Opening files and reading from files

How to opening files and read from files and avoid annoying mistakes when reading files

Summary

Opening files and reading their data is something we learn how to do with a simple double-click in our earliest interactions with computers. However, at the programmatic layer, things are substantially more complicated…

Table of contents

The basic pattern of opening and reading files in Python

Here's the official Python documentation on reading and writing from files. But before reading that, let's dive into the bare minimum that I want you to know.

Let's just go straight to a code example. Pretend you have a file named example.txt in the current directory. If you don't, just create one, and then fill it with these lines and save it:

hello world
and now
I say
goodbye

Here's a short snippet of Python code to open that file and print out its contents to screen – note that this Python code has to be run in the same directory that the example.txt file exists in.

myfile = open("example.txt")
txt = myfile.read()
print(txt)
myfile.close()

Did that seem too complicated? Here's a less verbose version:

myfile = open("example.txt")
print(myfile.read())
myfile.close()

Here's how to read that file, line-by-line, using a for-loop:

myfile = open("example.txt")
for line in myfile:
    print(line)
myfile.close()

(Note: If you're getting a FileNotFoundError already – that's almost to be expected. Keep reading!)

Still seem too complicated? Well, there's no getting around the fact that at the programmatic layer, opening a file is distinct from reading its contents.
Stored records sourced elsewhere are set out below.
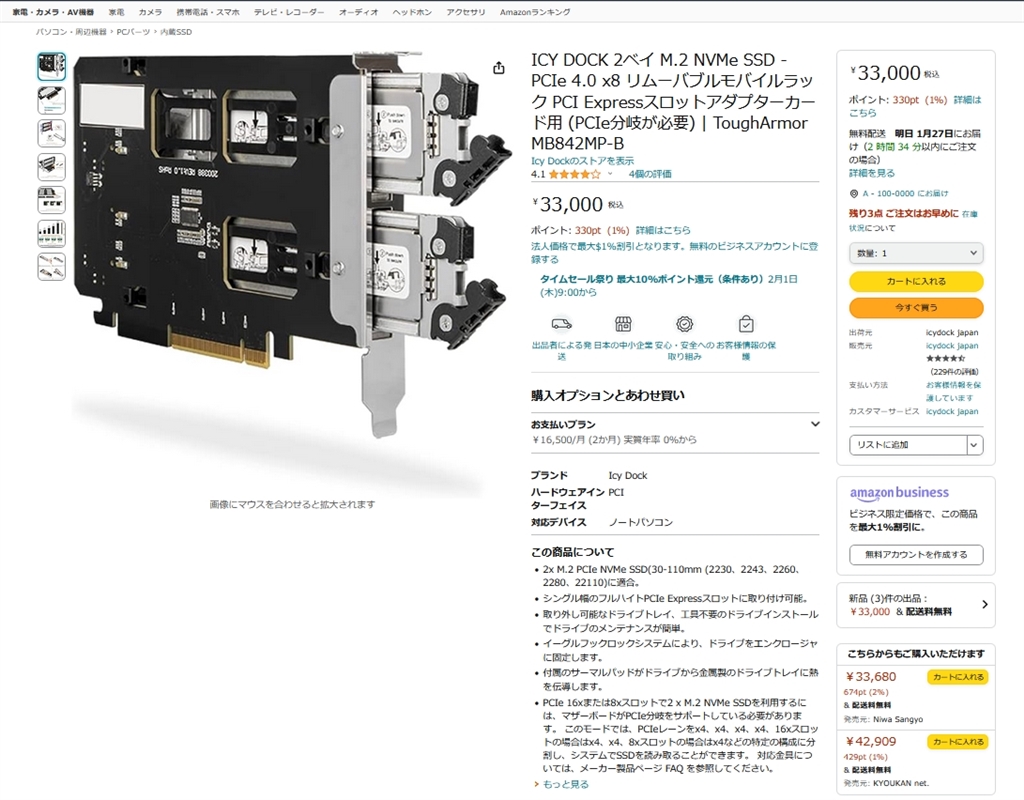Buy immediately with 今すぐ買う

[x=916, y=308]
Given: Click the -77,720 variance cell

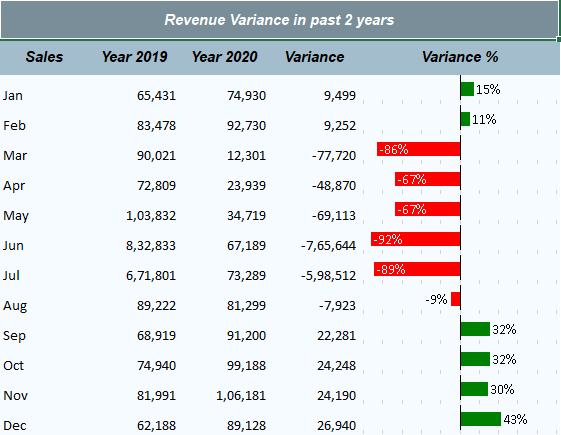Looking at the screenshot, I should click(334, 156).
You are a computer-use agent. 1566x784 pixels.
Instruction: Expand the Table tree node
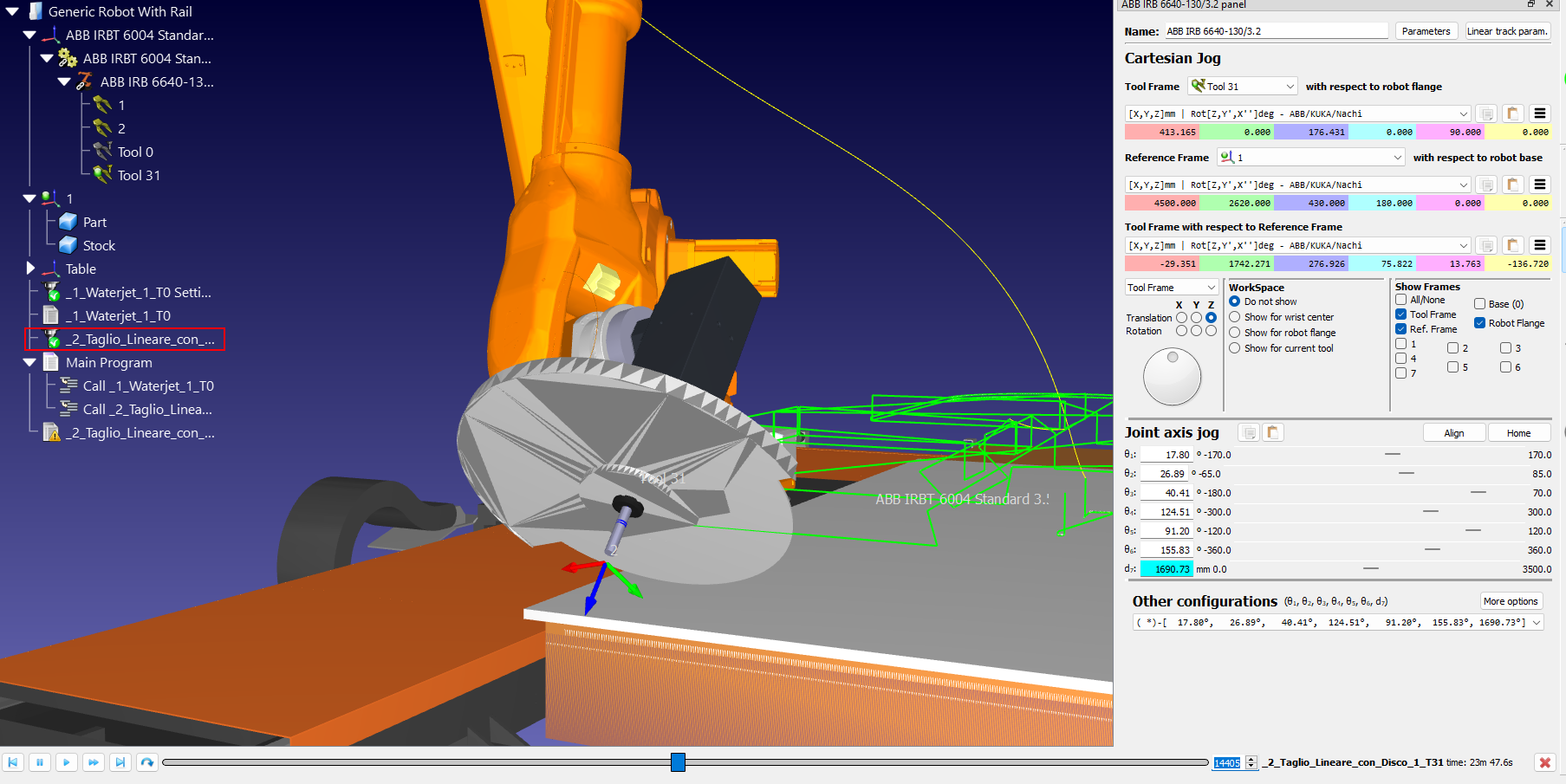(x=30, y=269)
Not only that, we also have to manually close the file.

Now let's take this step-by-step.

How to open a file – an interactive exploration

To open a file, we simply use the open() method and pass in, as the first argument, the filename:

myfile = open("example.txt")

That seems easy enough, so let's jump into some common errors.

How to mess up when opening a file

Here is likely the most common error you'll get when trying to open a file.
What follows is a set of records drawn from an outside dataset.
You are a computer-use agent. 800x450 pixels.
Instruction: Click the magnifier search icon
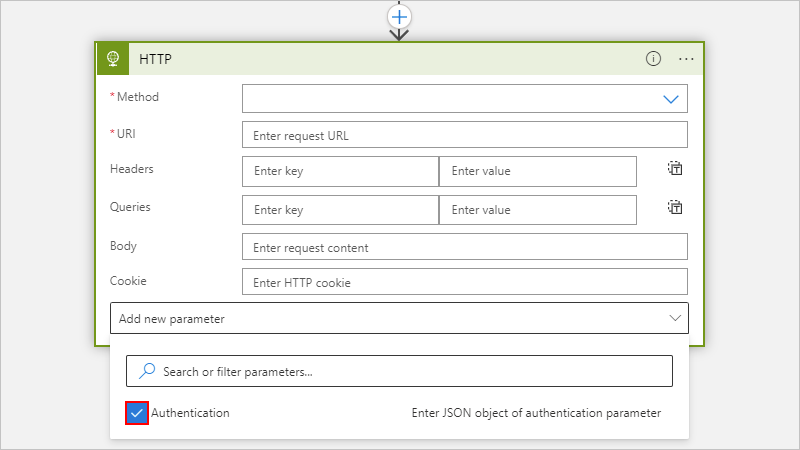coord(147,371)
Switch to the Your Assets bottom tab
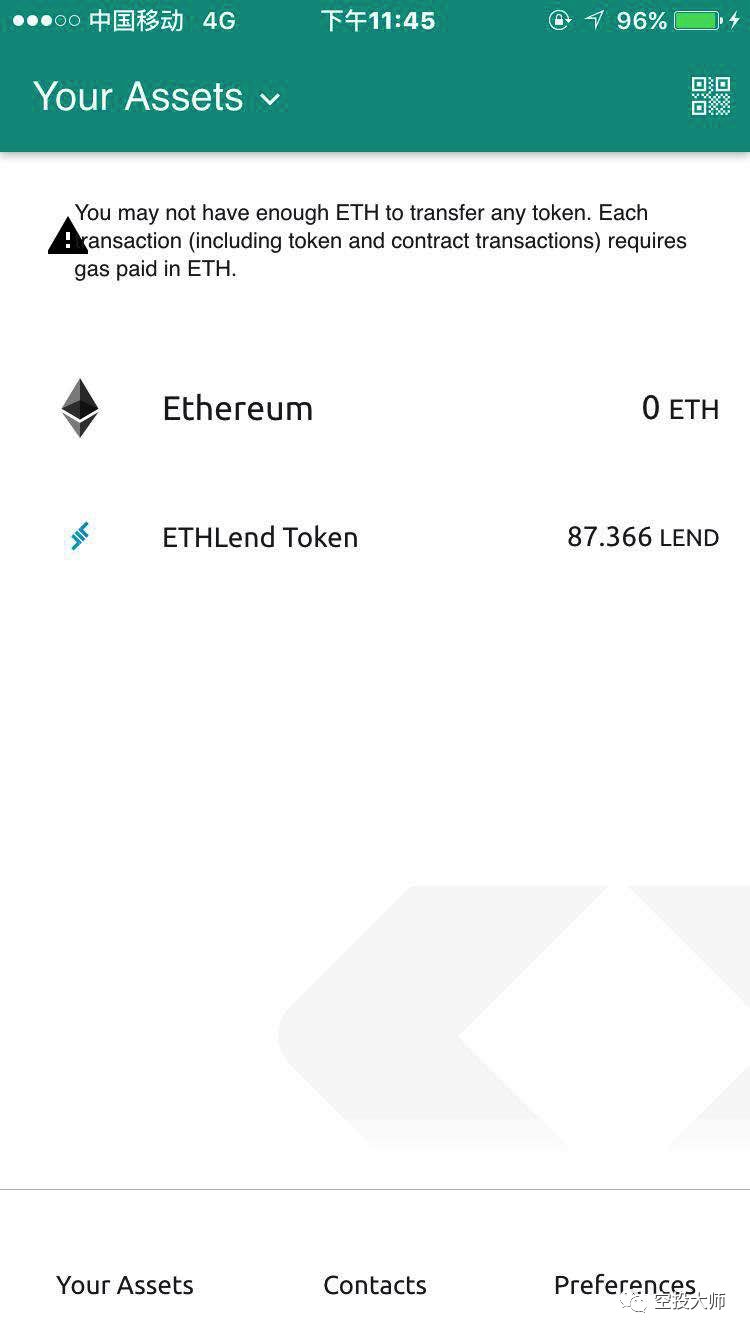Image resolution: width=750 pixels, height=1334 pixels. 125,1285
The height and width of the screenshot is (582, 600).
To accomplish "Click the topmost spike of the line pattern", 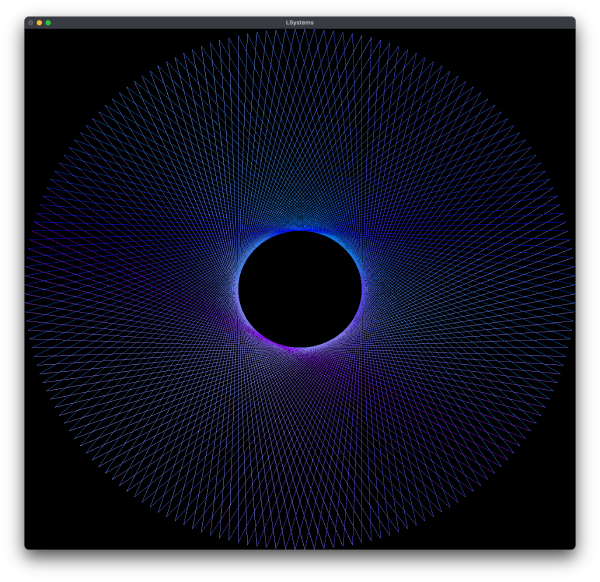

FileNotFoundError: [Errno 2] No such file or directory: 'SOME_FILENAME'

In fact, I've seen students waste dozens of hours trying to get past this error message, because they don't stop to read it. So, read it: What does FileNotFoundError mean?

Try putting spaces where the capitalization occurs:

  File Not Found Error

You'll get this error because you tried to open a file that simply doesn't exist. Sometimes, it's a simple typo, trying to open() a file named "example.txt" but accidentally misspelling it as "exmple.txt".
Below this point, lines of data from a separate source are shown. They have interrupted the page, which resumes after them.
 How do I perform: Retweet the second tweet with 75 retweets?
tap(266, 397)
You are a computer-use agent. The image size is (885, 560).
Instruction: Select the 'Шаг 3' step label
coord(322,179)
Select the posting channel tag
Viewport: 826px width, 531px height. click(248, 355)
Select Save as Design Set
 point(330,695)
But more often, it's because you know a file exists under a given filename, such as "example.txt" – but how does your Python code know where that file is? Is it the "example.txt" that exists in your Downloads folder? Or the one that might exist in your Documents folder? Or the thousands of other folders on your computer system?

That's a pretty complicated question. But the first step in not wasting your time is that if you ever see this error, stop whatever else you are doing. Don't tweak your convoluted for-loop. Don't try to install a new Python library. Don't restart your computer, then re-run the script to see if the error magically fixes itself.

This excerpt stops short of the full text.